Novice users of quantitative studies will have trouble understanding the implications of the findings because of insufficient information presented on the effect size and precision of estimates or confidence intervals. Effect size pertains to the magnitude of the difference noted between the two arms (Sullivan & Feinn, 2012). The study obtained a statistical significance of P = 0.027, but there was no measure of the magnitude which is in fact a small effect size because it is near Cohen’s d of 0.2. The confidence interval is set at 0.05.
Summary Assessment
The limitations include the lack of blinding of the participants and staff to the serving method used. This is fair because nurses who administer the ONS would know which serving method they are using. Another limitation is the variability in the brand, flavor, and nutritional content of the ONS. The different flavors are also necessary to enhance the palatability of the ONS and encourage consumption and compliance. An alternative would have been to use research-grade ONS to reduce variability as is done in studies of alternative medications such as cranberry juice for the prevention of urinary tract infections (Efros et al., 2010). However, this might not have been readily available in the U.K.
Despite its limitations, the study calls attention to the fact that undernutrition is a common issue among institutionalized older adults. Despite the employment of preferred serving methods, consumption is just 64.6% which means that more interventions must be developed, integrated, and tested to address the problem of nutritional intake. The findings support the need to redesign how nurses provide nutritional care in general so that the psychosocial and other aspects of eating are factored into the plan of care. The goal is to reduce the incidence of malnutrition in older adults in order for them to achieve a higher quality of life as they age.
References
Allen, V. J., Methven, L., & Gosney, M. (2014). Impact of serving method on the consumption of nutritional supplement drinks: Randomized trial in older adults with cognitive impairment. Journal of Advanced Nursing, 70(6), 1323-1333. doi:10.1111/jan.12293.
- Efros, M., Bromberg, W., Cossu, L., Nakeleski, E., & Katz, A.E. (2010). Novel concentrated cranberry liquid blend, UTI-STAT with Proantinox, might help prevent recurrent urinary tract infections in women. Urology, 76(4), 841-845. doi: 10.1016/j.urology.2010.01.068.
- Grove, S. K., Burns, N., & Gray, J. R. (2013). The practice of nursing research: Appraisal, synthesis, and generation of evidence (7th Ed.). Philadelphia, PA: Saunders. ISBN: 978-1- 4557-0736-2.

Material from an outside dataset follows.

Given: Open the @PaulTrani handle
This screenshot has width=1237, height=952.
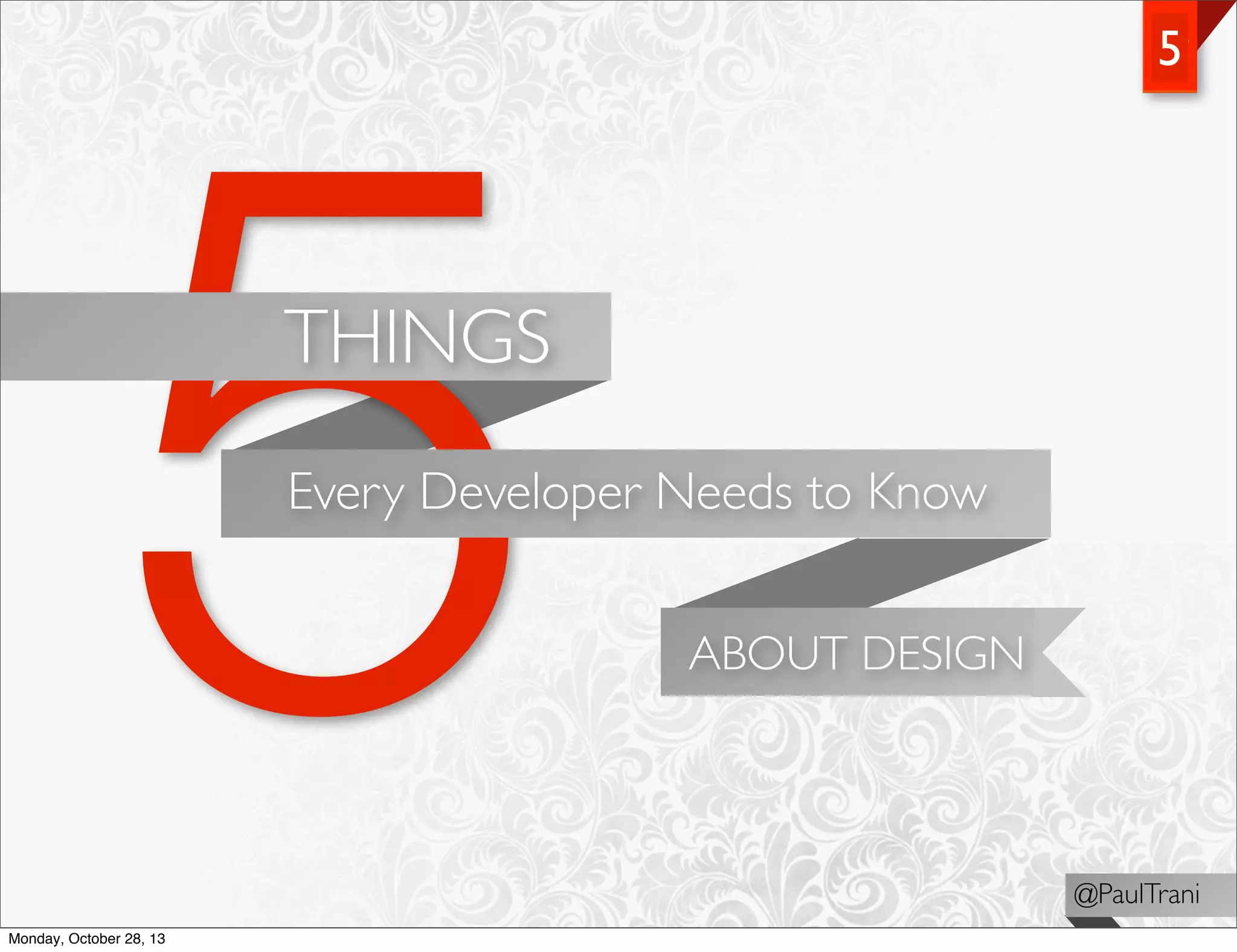Looking at the screenshot, I should point(1136,894).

- Kaplan. L. (2012). Reading and critiquing a research article. Retrieved from http://www.americannursetoday.com/reading-and-critiquing-a-research-article/
- Perry, L., Hamilton, S., Williams, J., & Jones, S. (2012). Nursing interventions for improving nutritional status and outcomes of stroke patients: Descriptive reviews of processes and outcomes. Worldviews on Evidence-Based Nursing, 10(1), 17-40. doi: 10.1111/j.1741- 6787.2012.00255.x
- Stokes, G. (2013). Tackling communication challenges in dementia. Nursing Times, 109(8), 14- 15. Retrieved from http://www.nursingtimes.net/nursing-practice/specialisms/older- people/tackling-communication-challenges-in-dementia/5055312.article
- Sullivan, G.M., & Feinn, R. (2012). Using effect size – or why the P value is not enough. Journal of Graduate Medical Education, 4(3), 279-282. doi: 10.4300/JGME-D-12-00156.1
- United Kingdom National Health Service (2014). Introduction to Good Clinical Practice (GOP). Retrieved from https://www.wales.nhs.uk/sites3/page.cfm?orgid=580&pid=52229
Williams, J.R. (2008). The Declaration of Helsinki and public health. Bulletin of the World Health Organization, 86(8), 650-652. doi:10.2471/BLT.08.050955.